Ella eligió una silla tras una vacilación breve: como llevaba una falda muy corta la postura que habría tenido que adoptar en uno de los butacones de la biblioteca habría sido forzada y hasta ridícula. Por esas fechas el ruedo de la falda, que se había despegado del empeine del zapato en 1916 para ir ascendiendo por la pantorrilla con la constancia de un caracol, llegaba a la rodilla; ahí había de quedar estacionado hasta la década de los sesenta. Esta disminución de la longitud de la falda había producido un cierto pánico en la industria textil, la espina dorsal de Cataluña. Los temores sin embargo resultaron infundados: si ahora los vestidos requerían menos tela para su confección, el guardarropa femenino se había ampliado desmesuradamente de resultas de la creciente participación de la mujer en la vida pública, en el trabajo, en el deporte, etcétera. Todo en la moda había cambiado: los bolsos, los guantes, el calzado, los sombreros, las medias y el peinado. Las joyas se llevaban poco, los abanicos habían sido proscritos momentáneamente. Cuando ella cruzó las piernas él no pudo dejar de reparar en las medias de gasa transparente ni de interrogarse sobre el significado de aquel gesto.

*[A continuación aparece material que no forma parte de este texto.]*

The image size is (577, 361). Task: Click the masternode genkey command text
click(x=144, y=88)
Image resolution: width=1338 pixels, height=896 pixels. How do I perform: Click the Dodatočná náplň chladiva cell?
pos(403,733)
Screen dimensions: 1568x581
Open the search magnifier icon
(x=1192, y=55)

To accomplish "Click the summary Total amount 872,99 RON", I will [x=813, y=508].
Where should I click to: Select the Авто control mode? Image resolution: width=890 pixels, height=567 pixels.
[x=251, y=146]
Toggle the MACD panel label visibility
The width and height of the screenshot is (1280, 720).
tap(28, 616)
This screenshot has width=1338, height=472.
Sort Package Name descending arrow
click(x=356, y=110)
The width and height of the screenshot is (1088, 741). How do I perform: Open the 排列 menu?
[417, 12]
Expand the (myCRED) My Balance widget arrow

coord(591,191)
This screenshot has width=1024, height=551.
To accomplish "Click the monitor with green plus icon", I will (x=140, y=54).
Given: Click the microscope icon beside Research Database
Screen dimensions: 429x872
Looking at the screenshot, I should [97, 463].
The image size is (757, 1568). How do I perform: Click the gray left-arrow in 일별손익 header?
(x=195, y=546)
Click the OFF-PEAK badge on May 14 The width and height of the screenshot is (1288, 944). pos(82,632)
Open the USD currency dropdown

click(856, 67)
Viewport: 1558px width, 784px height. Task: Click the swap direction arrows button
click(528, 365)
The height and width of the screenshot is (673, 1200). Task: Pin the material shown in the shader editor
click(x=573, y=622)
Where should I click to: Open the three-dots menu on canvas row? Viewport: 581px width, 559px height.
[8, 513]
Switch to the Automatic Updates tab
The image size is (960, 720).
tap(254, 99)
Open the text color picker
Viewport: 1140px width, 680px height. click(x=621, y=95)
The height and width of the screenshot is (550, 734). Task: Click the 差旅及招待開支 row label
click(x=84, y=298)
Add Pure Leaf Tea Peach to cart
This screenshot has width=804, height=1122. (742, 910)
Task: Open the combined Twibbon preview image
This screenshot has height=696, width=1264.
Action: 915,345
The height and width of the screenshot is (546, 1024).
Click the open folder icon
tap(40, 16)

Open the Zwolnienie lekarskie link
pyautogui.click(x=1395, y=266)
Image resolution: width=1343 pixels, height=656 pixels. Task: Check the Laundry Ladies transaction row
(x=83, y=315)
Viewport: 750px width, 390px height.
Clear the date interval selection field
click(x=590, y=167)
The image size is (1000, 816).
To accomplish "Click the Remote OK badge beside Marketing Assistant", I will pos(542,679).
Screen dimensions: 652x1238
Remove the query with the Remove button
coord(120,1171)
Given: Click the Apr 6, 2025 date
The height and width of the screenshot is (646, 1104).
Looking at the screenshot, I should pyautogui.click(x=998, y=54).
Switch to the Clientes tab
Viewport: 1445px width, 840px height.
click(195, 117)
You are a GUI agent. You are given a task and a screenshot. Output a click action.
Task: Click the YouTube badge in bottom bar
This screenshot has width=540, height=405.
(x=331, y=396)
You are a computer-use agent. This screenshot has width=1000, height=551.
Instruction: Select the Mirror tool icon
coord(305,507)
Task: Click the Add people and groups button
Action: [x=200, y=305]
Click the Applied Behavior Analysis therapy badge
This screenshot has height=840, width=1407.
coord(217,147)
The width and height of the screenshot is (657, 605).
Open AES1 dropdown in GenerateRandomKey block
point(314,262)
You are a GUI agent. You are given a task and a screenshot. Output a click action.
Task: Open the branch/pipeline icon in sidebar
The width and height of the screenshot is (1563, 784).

– No crea usted -empezó diciendo María Belltall- que ando siguiendo los pasos a mi padre; no formamos un tándem, como se suele decir de las personas que actúan de este modo. Sé que él vino a verle, sencillamente, supongo que a ofrecerle su último invento. Yo sólo vengo a decirle esto: que mi padre no es un estafador ni un charlatán ni un botarate como su apariencia pudiera haberle inducido a pensar. En realidad es un científico auténtico, con una formación autodidacta pero sólida y verdadera, un trabajador infatigable y honrado y un hombre de talento. Sus inventos no son fantasías ni exageraciones. Ya sé que una cosa es decir esto y otra cosa demostrarlo; tampoco lo que digo le parecerá de fiar viniendo de mí, que soy su hija. En realidad estoy aquí contra toda lógica, sencillamente porque las cosas no nos van bien; nunca nos han ido bien, pero en los últimos tiempos nuestra situación es casi desesperada. No tenemos con qué pagar el alojamiento ni la comida, con qué subsistir, sencillamente. No voy a disimular: he venido a suplicarle. Mi padre se está haciendo mayor; en realidad no es esto lo que me preocupa: yo puedo trabajar, de hecho he trabajado a veces; puedo procurar el sustento de ambos. Pero creo que ya es hora de que él tenga una oportunidad en la vida, de que no tenga que afrontar la vejez sabiendo que su vida ha sido inútil. No me mire con sarcasmo: sé de sobra que éste es el destino de todos, pero ¿no me permitirá que me rebele en nombre de mi padre? -al decir esto se levantó de la silla y dio unos paseos cortos por la alfombra; desde la butaca él veía arder los troncos en la chimenea a través de sus pantorrillas. Por fin se sentó y siguió hablando en tono más pausado-. He acudido a usted porque sé que es la única persona que en estos momentos puede sacar a mi padre del hoyo en que está metido desde hace demasiado tiempo. No digo esto con ánimo de adularle:
sencillamente, sé que no rehuye usted los riesgos; el hecho de que hace unos años usted mismo le diera su tarjeta demuestra lo que digo: que no le retrae lo desconocido ni lo nuevo.
Desde aquel día -agregó enrojeciendo ligeramente- he recordado siempre su gesto. En realidad no le estoy pidiendo nada: sólo que reconsidere su decisión. No rechace de entrada lo que mi padre pueda haberle ofrecido: tómelo en consideración, haga que algún experto examine los planos, consulte con varios técnicos en la materia, pídales un dictamen pericial; que ellos digan si la cosa merece la pena o no.